| Description of the task |
From the data below, return each line in which the string "agent" is found.

Stored data:

------------------------

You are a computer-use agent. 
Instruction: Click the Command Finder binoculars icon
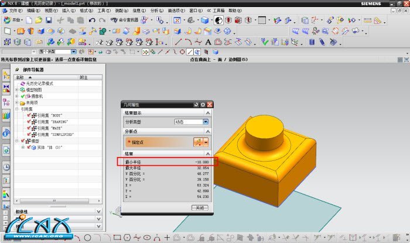click(114, 20)
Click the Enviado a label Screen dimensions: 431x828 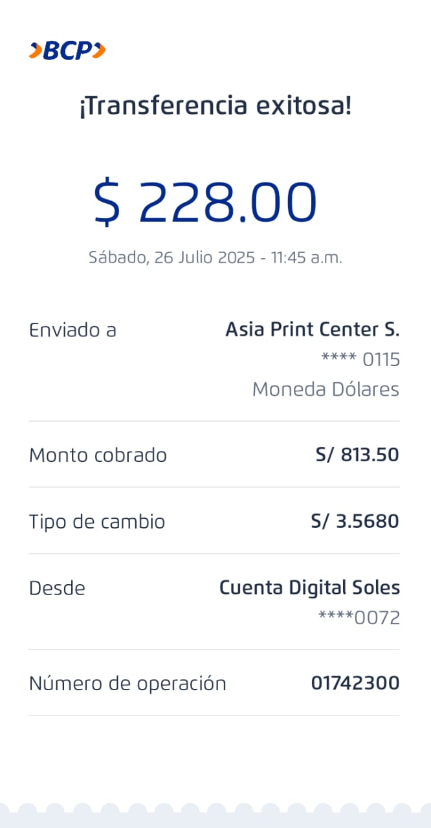coord(72,330)
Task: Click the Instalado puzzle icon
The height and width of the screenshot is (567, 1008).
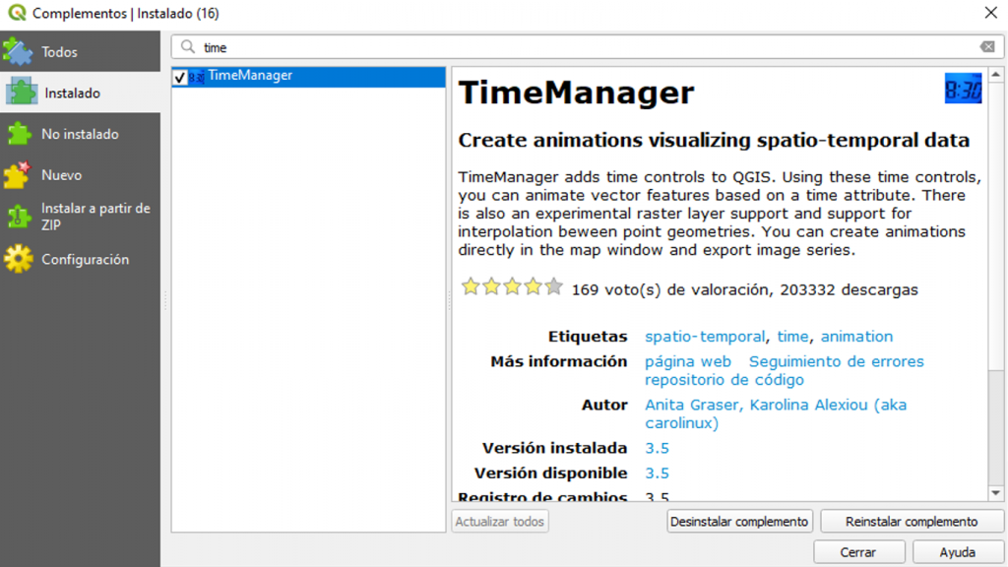Action: tap(22, 93)
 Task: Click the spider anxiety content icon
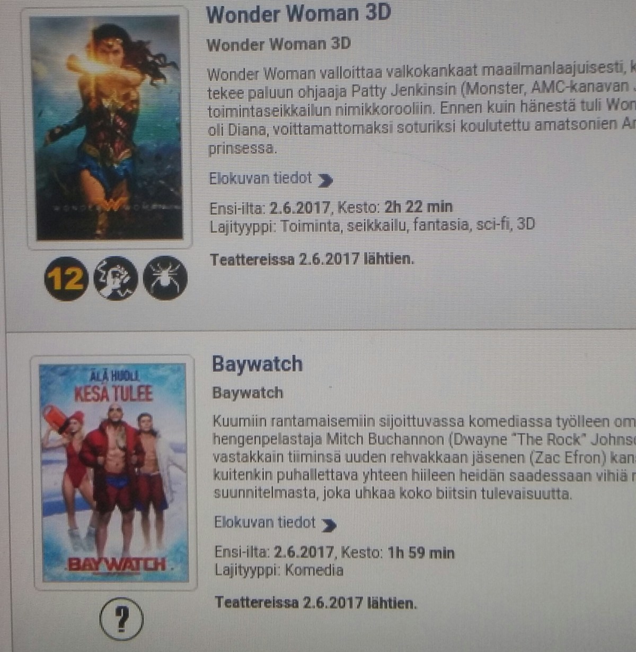tap(165, 278)
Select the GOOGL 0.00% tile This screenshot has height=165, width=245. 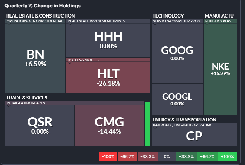[177, 99]
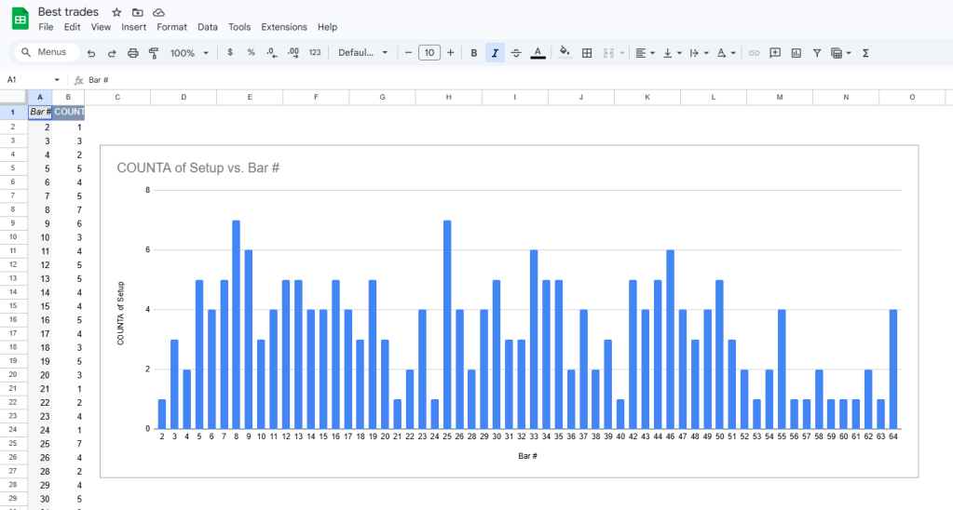This screenshot has height=510, width=953.
Task: Toggle Strikethrough formatting
Action: pyautogui.click(x=516, y=53)
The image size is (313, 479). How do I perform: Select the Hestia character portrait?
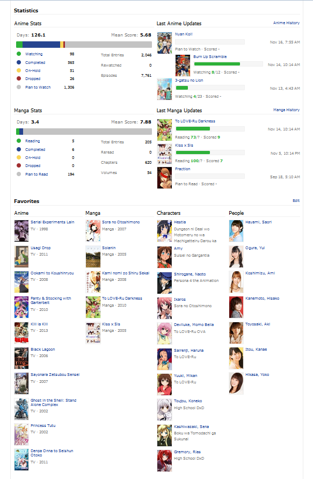(164, 231)
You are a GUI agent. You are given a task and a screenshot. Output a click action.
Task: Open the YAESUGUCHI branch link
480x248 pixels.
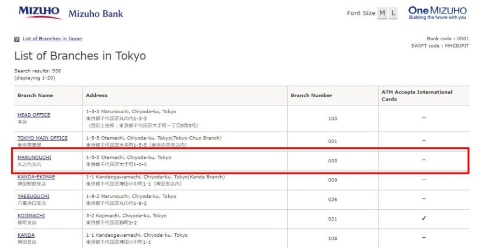(33, 197)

------------------------

| Output of the exercise |
You are a computer-use agent. 
You are a GUI agent. You are given a task and a screenshot. Output a click action.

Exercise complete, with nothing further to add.